PASSAGE SHOWN
= = = = = = =

Jurors found both defendants guilty. But Mateo argued on appeal that Los Angeles Superior Court Judge Laura Priver’s jury instructions were erroneous and incomplete.

The trial judge should not have allowed jurors to find Mateo guilty on the theory that Scroggins’ attempt to kill the victim was a natural and probable consequence of Mateo starting the fight, without distinguishing between premeditated and unpremeditated attempted murder, the defense argued.

If only the latter was a natural and probable consequence, the defense argued, Mateo should not have been convicted. Mateo’s court-appointed appellate attorney, James Koester, further argued that jurors should have been instructed that Mateo had to have foreseen that Scroggins would commit premeditated attempted murder.

Prior Ruling

Koester acknowledged that the argument was inconsistent with People v. Favor (2012) 54 Cal.4th 868. But subsequent rulings by the California and U.S. supreme courts undermine Favor’s holding, he said.

Justice Audrey Collins, writing for Div. Four of this district’s Court of Appeal, disagreed.

Favor, she said, was determined adversely to the defendant on a “virtually identical” issue—whether a defendant who aided and abetted a robbery could be convicted of attempted premeditated murder where the jury was only instructed that attempted murder was a natural and probable consequence of the robbery. The court said a premeditation instruction was not necessary.

That holding, Collins said, has not been repudiated by Alleyne v. United States (2013) 133 S. Ct. 2151 or People v. Chiu (2014) 59 Cal.4th 155. The justice noted that in Chiu, which rejected the natural and probable consequences doctrine as the basis of a first degree murder conviction, the court distinguished Favor, in part because premeditation is an element of first degree murder, but not of attempted murder, the distinction between premeditated and unpremeditated attempted murder being statutory and relating only to penalty.

Collins also said that while the Chiu court did not discuss Alleyne, it was presumably aware of the ruling, and “elected to leave Favor…intact, and maintain a distinction between first degree murder and attempted premeditated murder for purposes of the natural and probable consequences doctrine.”

In other conference action, the court said it would limit its previously granted review of Kim v. Toyota Motor Corporation (2016) 243 Cal. App. 4th 1366 to the single issue of whether evidence of industry custom may be admitted as relevant to the risk-benefit analysis that the high court has approved in strict liability cases. Div. Seven of this district’s Court of Appeal said such evidence was admissible in order to show that it should not held liable on a theory of strict products liability based on design defect.

= = = = = = =

RECORDED INFORMATION
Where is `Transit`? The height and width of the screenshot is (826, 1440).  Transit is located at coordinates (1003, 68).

= = = = = = =

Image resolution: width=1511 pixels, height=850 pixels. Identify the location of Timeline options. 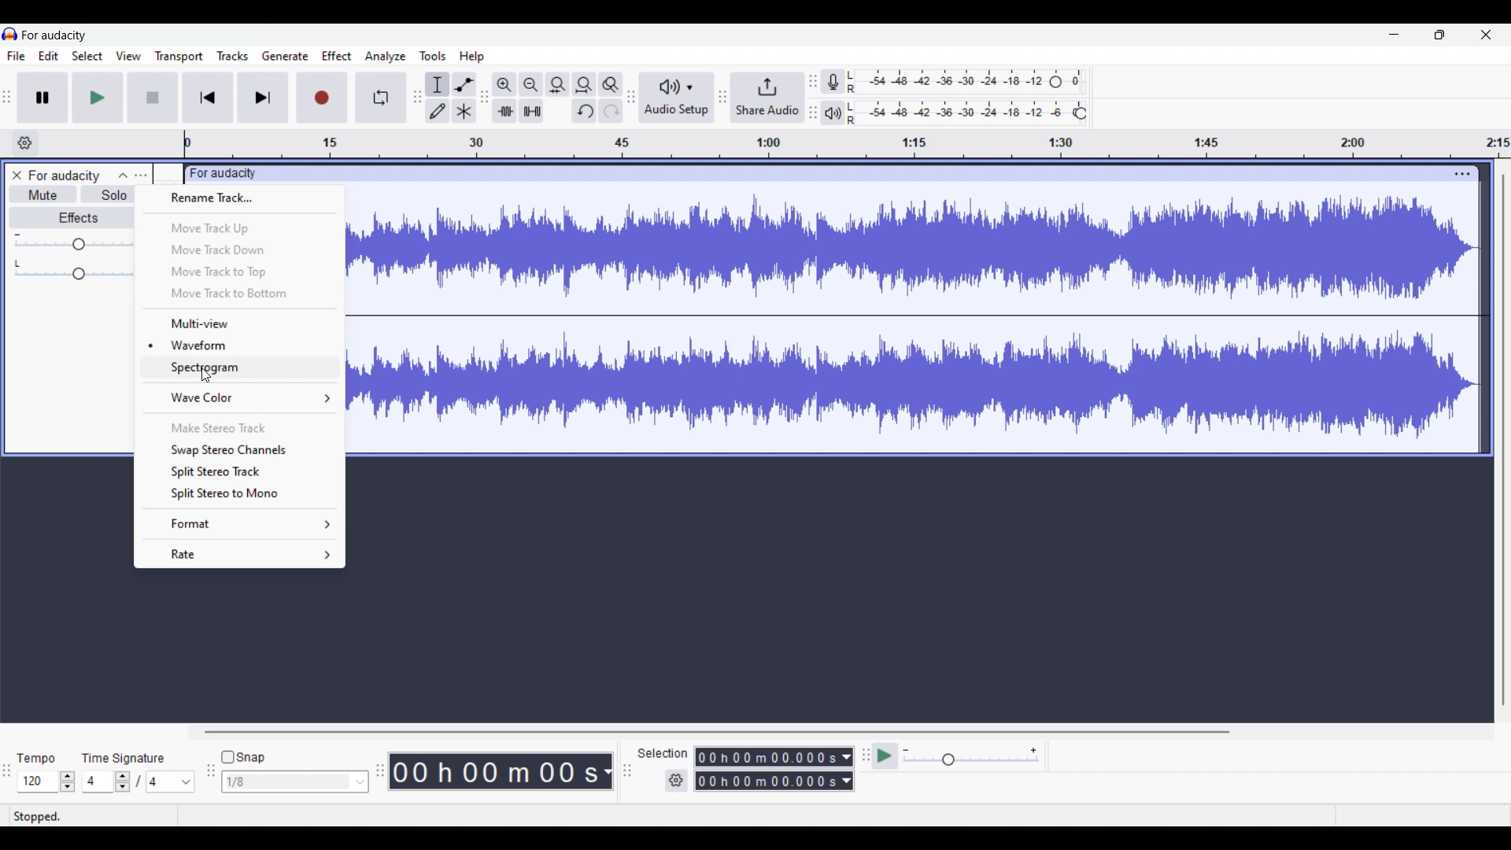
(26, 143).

= = = = = = =

TASKS FOR THIS EXERCISE
A – Quote the appeal article word for word, starting at "In other conference" and ending at "on design defect.".
B – Using the appeal article, state whether each statement agrees with it, answering yes or no and quoting the deciding words: (i) Mateo's appellate attorney conceded that his argument was inconsistent with People v. Favor; (ii) Justice Audrey Collins wrote for Div. Seven of the Court of Appeal; (iii) the Chiu court did not discuss Alleyne.
C – According to the appeal article, which judge gave the jury instructions that Mateo challenged on appeal?

SOLUTION SET
A –
In other conference action, the court said it would limit its previously granted review of Kim v. Toyota Motor Corporation (2016) 243 Cal. App. 4th 1366 to the single issue of whether evidence of industry custom may be admitted as relevant to the risk-benefit analysis that the high court has approved in strict liability cases. Div. Seven of this district’s Court of Appeal said such evidence was admissible in order to show that it should not held liable on a theory of strict products liability based on design defect.

B –
(i) Yes: "Koester acknowledged that the argument was inconsistent with People v. Favor (2012) 54 Cal.4th 868."
(ii) No: "Justice Audrey Collins, writing for Div. Four of this district’s Court of Appeal, disagreed."
(iii) Yes: "while the Chiu court did not discuss Alleyne"

C – Los Angeles Superior Court Judge Laura Priver.